Irshad Salim (BE2C2 Report) — French energy group EDF announced Wednesday that financial closing for the third phase of 800MW solar project at the Mohammed bin Rashid Al Maktoum Solar Park in Dubai has officially been completed.
A consortium led by Abu Dhabi’s renewable energy company Masdar is building the 800MW project in 3 stages at the solar park which will generate enough electricity to power about 120,000 average UAE homes.
Considered the largest single-site solar park in the world based on Independent Power Producers (IPP) model, the Maktoum Solar Park is instrumental to the Dubai Clean Energy Strategy 2050 — the goal is to have 25% share of renewables in the energy mix by 2030 and 75% by 2050.
By 2030, its production capacity will reach 5,000MW with investments totaling almost US$14 billion, said DEWA’s CEO Saeed Mohammed Al Tayer.
The 800MW project — one of the many expected to be launched at the solar park progressively, has also set a global benchmark in solar tariffs at a price of US$0.0299/kWh, a world-record-low tariff for solar power generation.
The Solar Park’s 16 square km phase is being developed in three stages. The first 200MW section is currently under construction and is set to be completed by April 2018. The 300MW second set is expected to come online in April 2019, while the 300MW final stage is scheduled for April 2020.
Once fully operational, it will generate enough electricity to power about 120,000 average UAE homes.
The consortium includes Paris-based EDF Energies Nouvelles in partnership with DEWA, with financing from seven different institutions: the Union National Bank, the Islamic Development Bank and the Arab Petroleum Investments Corporation, commercial bank Natixis, Siemens Financial Services, Korea Development Bank and Export Development Canada.
The engineering, procurement and construction (EPC) contract for the project has been awarded to an international consortium led by renewable energy contractor GranSolar of Spain, alongside Acciona from Spain and Ghella of Italy.
Al Tayer said that “DEWA has adopted the Independent Power Producer (IPP) model to build the 800MW third phase of the Mohammed bin Rashid Al Maktoum Solar Park. It has generated international interest from global business and energy companies, which reflects the trust and interest from international investors in large projects adopted by Dubai Government. This has been supported by the favorable existing regulatory and legislative frameworks in Dubai that enable public-private partnerships.”
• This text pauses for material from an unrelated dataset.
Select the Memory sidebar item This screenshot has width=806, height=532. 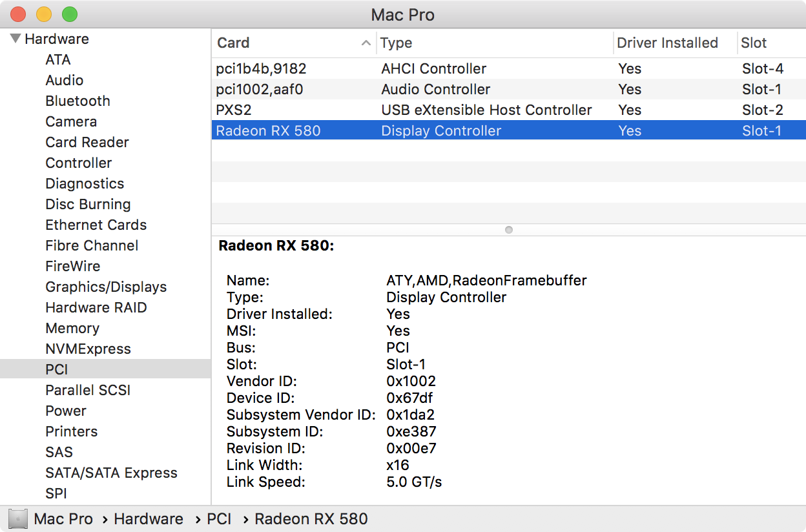(x=72, y=328)
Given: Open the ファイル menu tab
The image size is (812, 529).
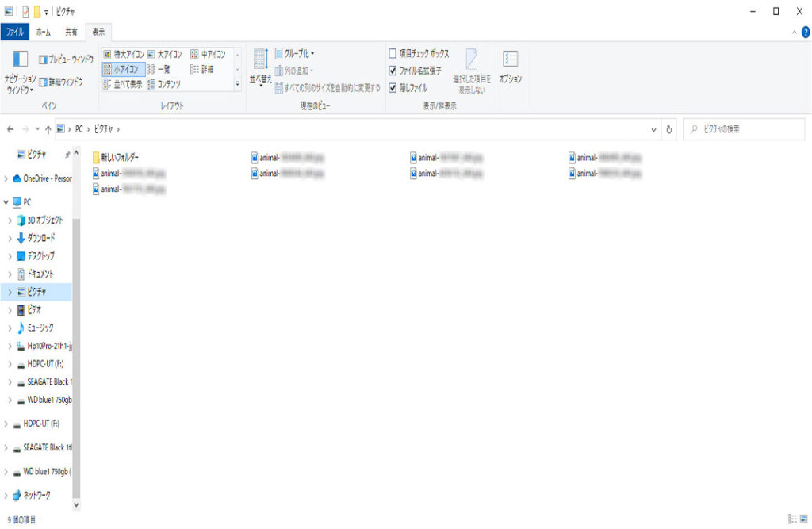Looking at the screenshot, I should [x=14, y=33].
He added: “The solar park’s production capacity will reach 5,000MW by 2030 with investments totaling US$13.6 billion and will eventually save over 6.5 million tons of carbon emissions every year, supporting Dubai’s objectives to promote its sustainable goals.”
The 800MW PV project — part of the Solar Park, is expected to generate 2.5 million MWh per annum upon completion, Al Tayer added.
EDF Energies Nouvelles announced back in March that it was joining the Masdar-led consortium responsible for the development of the project. The French utility and energy group has also made foray in Saudi renewables market. EDF Energies Nouvelles, which is a subsidiary of the French public energy company, along with Marubeni Corp and Mitsui & Co of Japan have been shortlisted for upcoming solar projects in the Kingdom being bid on on public-private partnership basis.